Reference: Fayyad et al. 1996
The two "high-level" primary goals of data mining, in practice, are prediction and description.
- Prediction involves using some variables or fields in the database to predict unknown or future values of other variables of interest.
- Description focuses on finding human-interpretable patterns describing the data.
The relative importance of prediction and description for particular data mining applications can vary considerably. However, in the context of KDD, description tends to be more important than prediction. This is in contrast to pattern recognition and machine learning applications (such as speech recognition) where prediction is often the primary goal of the KDD process.
The goals of prediction and description are achieved by using the following primary data mining tasks:
- Classification is learning a function that maps (classifies) a data item into one of several predefined classes.
- Regression is learning a function which maps a data item to a real-valued prediction variable.

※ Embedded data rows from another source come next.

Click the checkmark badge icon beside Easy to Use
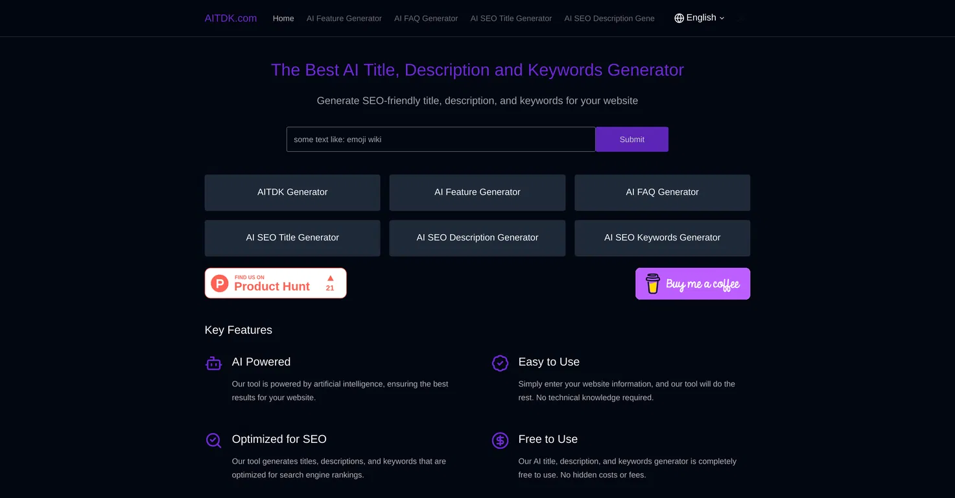Screen dimensions: 955x498 (500, 363)
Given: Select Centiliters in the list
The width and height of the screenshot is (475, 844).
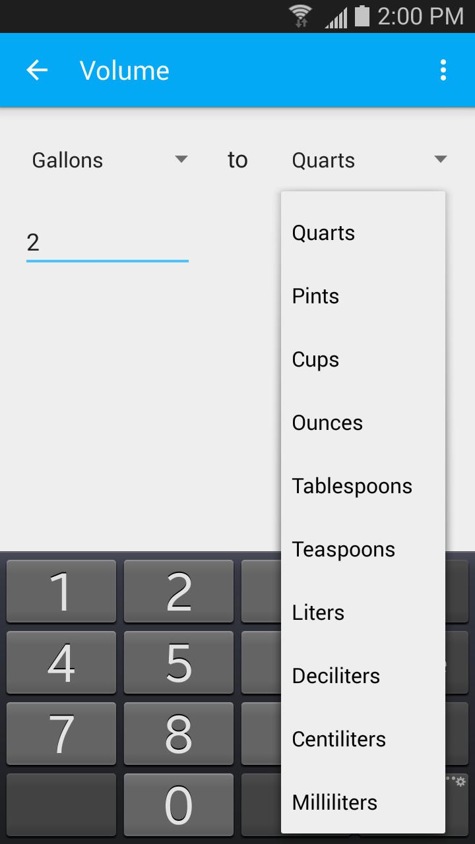Looking at the screenshot, I should (x=363, y=739).
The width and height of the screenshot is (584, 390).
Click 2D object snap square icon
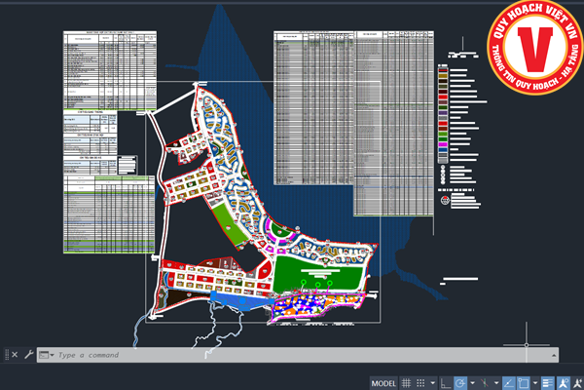(x=523, y=382)
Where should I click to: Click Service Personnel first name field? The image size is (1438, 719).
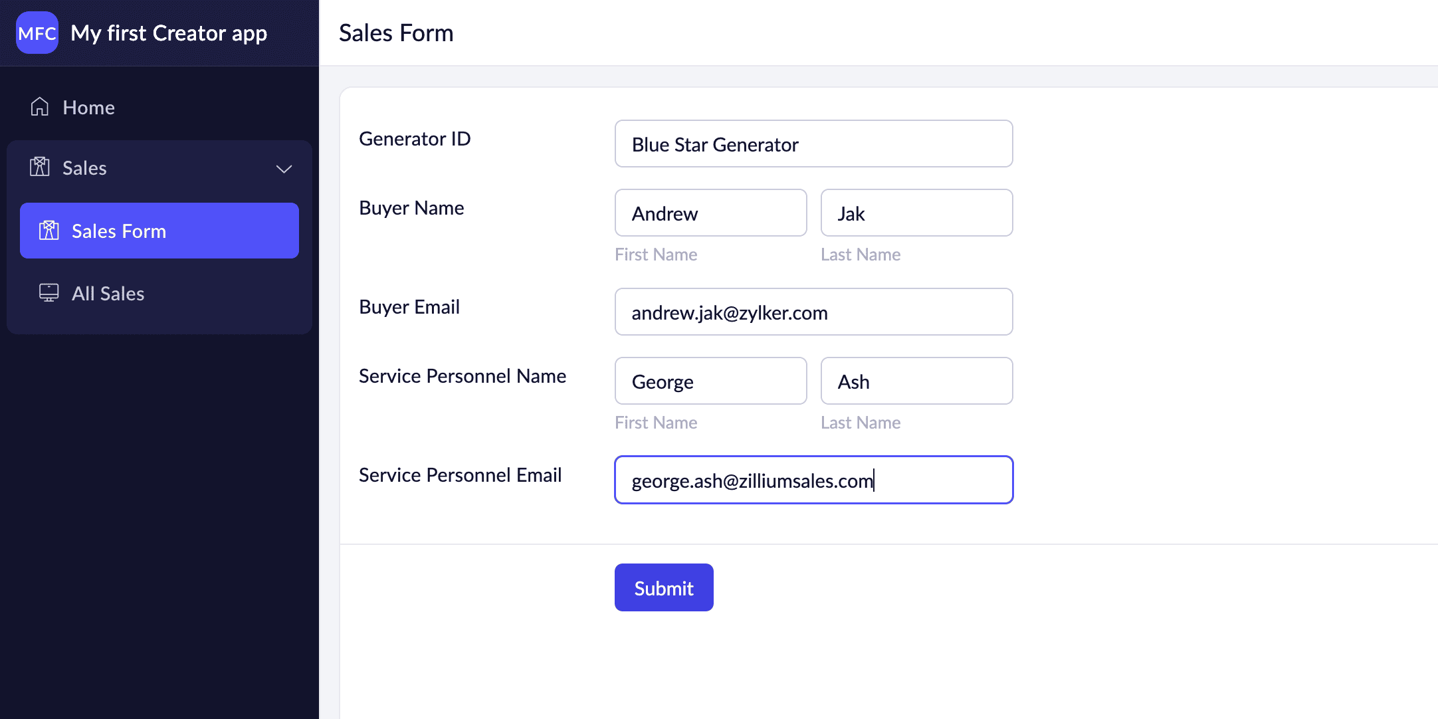(710, 381)
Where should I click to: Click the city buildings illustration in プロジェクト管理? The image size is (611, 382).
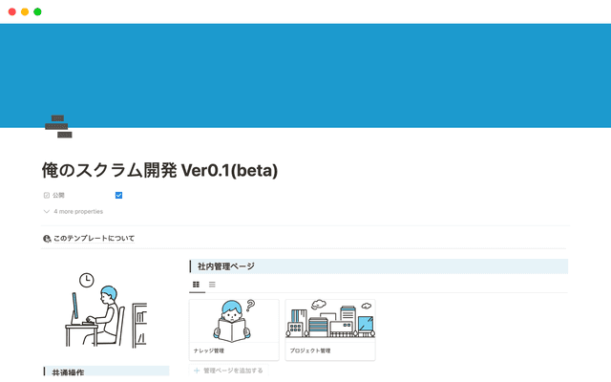coord(330,320)

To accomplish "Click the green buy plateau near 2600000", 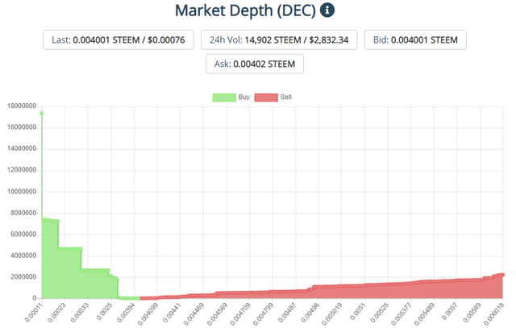I will point(95,271).
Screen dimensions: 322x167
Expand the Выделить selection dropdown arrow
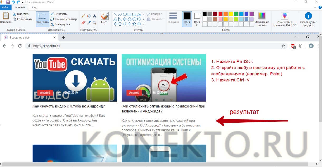click(x=42, y=25)
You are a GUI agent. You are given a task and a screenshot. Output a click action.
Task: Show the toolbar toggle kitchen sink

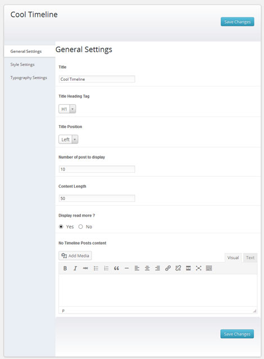click(209, 268)
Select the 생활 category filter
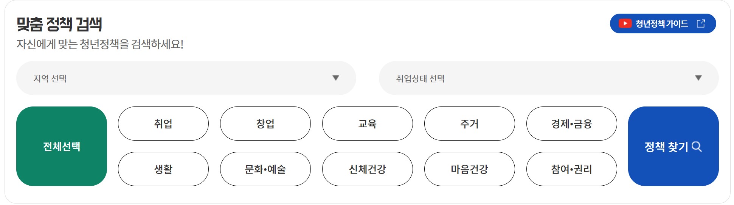The height and width of the screenshot is (205, 734). click(163, 169)
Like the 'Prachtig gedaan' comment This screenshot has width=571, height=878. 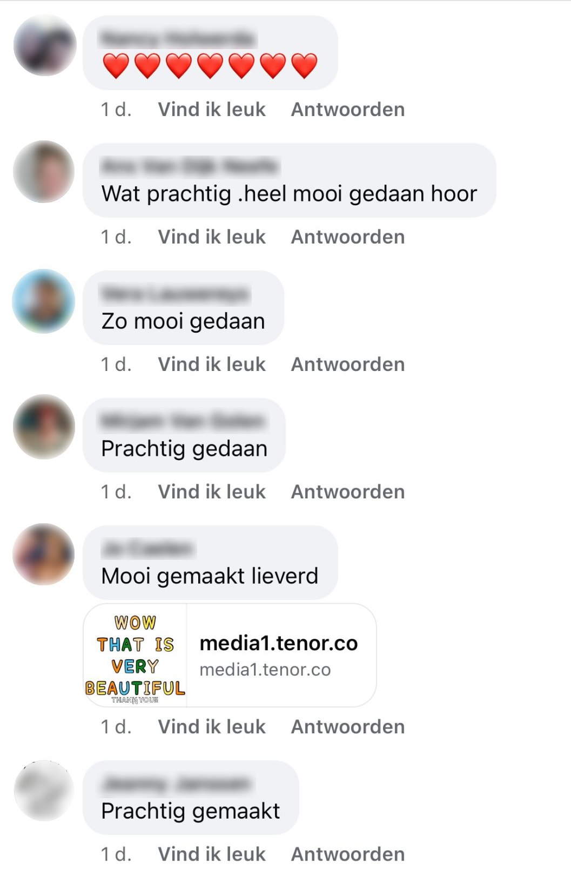pos(212,492)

- Clustering is a common descriptive task where one seeks to identify a finite set of categories or clusters to describe the data.
- Closely related to clustering is the task of probability density estimation which consists of techniques for estimating, from data, the joint multi-variate probability density function of all of the variables/fields in the database.
- Summarization involves methods for finding a compact description for a subset of data.
- Dependency Modeling consists of finding a model which describes significant dependencies between variables.
Dependency models exist at two levels:- The structural level of the model specifies (often graphically) which variables are locally dependent on each other, and
- The quantitative level of the model specifies the strengths of the dependencies using some numerical scale.
- Change and Deviation Detection focuses on discovering the most significant changes in the data from previously measured or normative values.